First-order Methods for Geodesically Convex Optimization (1602.06053v1)

Abstract: Geodesic convexity generalizes the notion of (vector space) convexity to nonlinear metric spaces. But unlike convex optimization, geodesically convex (g-convex) optimization is much less developed. In this paper we contribute to the understanding of g-convex optimization by developing iteration complexity analysis for several first-order algorithms on Hadamard manifolds. Specifically, we prove upper bounds for the global complexity of deterministic and stochastic (sub)gradient methods for optimizing smooth and nonsmooth g-convex functions, both with and without strong g-convexity. Our analysis also reveals how the manifold geometry, especially \emph{sectional curvature}, impacts convergence rates. To the best of our knowledge, our work is the first to provide global complexity analysis for first-order algorithms for general g-convex optimization.
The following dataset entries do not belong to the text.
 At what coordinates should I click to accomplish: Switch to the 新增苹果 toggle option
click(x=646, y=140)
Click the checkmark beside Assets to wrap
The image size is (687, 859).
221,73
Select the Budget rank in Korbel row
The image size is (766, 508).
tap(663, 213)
• The paper establishes global iteration complexity bounds for deterministic and stochastic first-order methods on g-convex functions over Hadamard manifolds.
• It develops novel geometric trigonometric inequalities for Alexandrov spaces that extend Euclidean optimization techniques to nonlinear geometries.
• Empirical validations on matrix Karcher mean tasks demonstrate linear convergence for full gradient methods and sublinear rates for stochastic approaches.

Summary of "First-order Methods for Geodesically Convex Optimization"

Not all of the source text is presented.